I have only been to Catalina Island once, and I was seven years old. My grandfather’s immediate family lived on the island, and we visited them over the weekend. My mom and grandmother were there, and I have no memory of Granddad or father. We arrived there on a seaplane. That mode of transportation was scary and unique because it may have been the first time I had ever been on a plane. Landing on the water was something out of the cinema; it felt it should have been on a vast movie screen instead of my little un-important life. I have experienced beach life, especially Santa Monica beach, but the Catalina shore felt differently for some reason. Mainly because the ocean water was very clear, and I had never experienced the ocean that way.
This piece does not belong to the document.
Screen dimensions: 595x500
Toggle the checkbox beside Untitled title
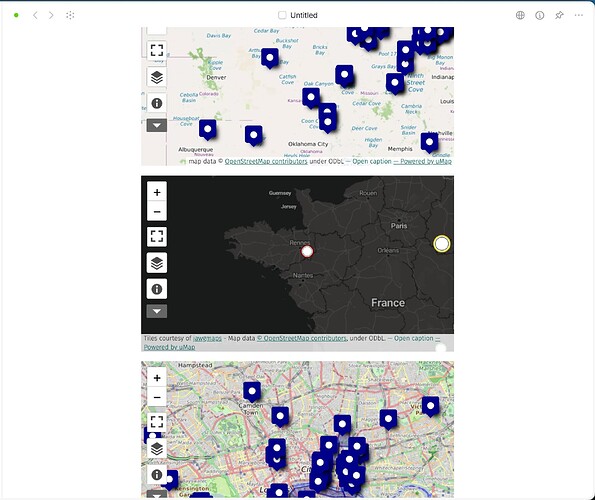pyautogui.click(x=282, y=15)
I now understand that the water is significantly polluted due to the island's sewer system, but in 1961, I remember being transfixed by the image of my toes as I walked into the ocean.
It was there that I ‘think’ I fell in love. Her name is Hayley Mills, and I went to see “The Parent Trap” at the Avalon Theater. It appeared to be a lighter version of the Chinese Theater on Hollywood boulevard. Here the theater was even more significant, and it shared the island's aesthetic at the time, which was art deco reliefs throughout the movie palace. And it was a palace to me because it was huge and decorated so beautifully. Of course, I fell in love with Hayley with such perfect surroundings. Not only that, but she had two roles in the film; she played a pair of identical twin sisters. Sitting there, I was overwhelmed with her image on the screen and in the theatrical setting of the actual location of the theater itself. The combination of her beauty matching the elegance of the theater was complex for me to distinguish between a woman's beauty and a beautiful building. I often think of a woman's attractiveness as a type of architecture.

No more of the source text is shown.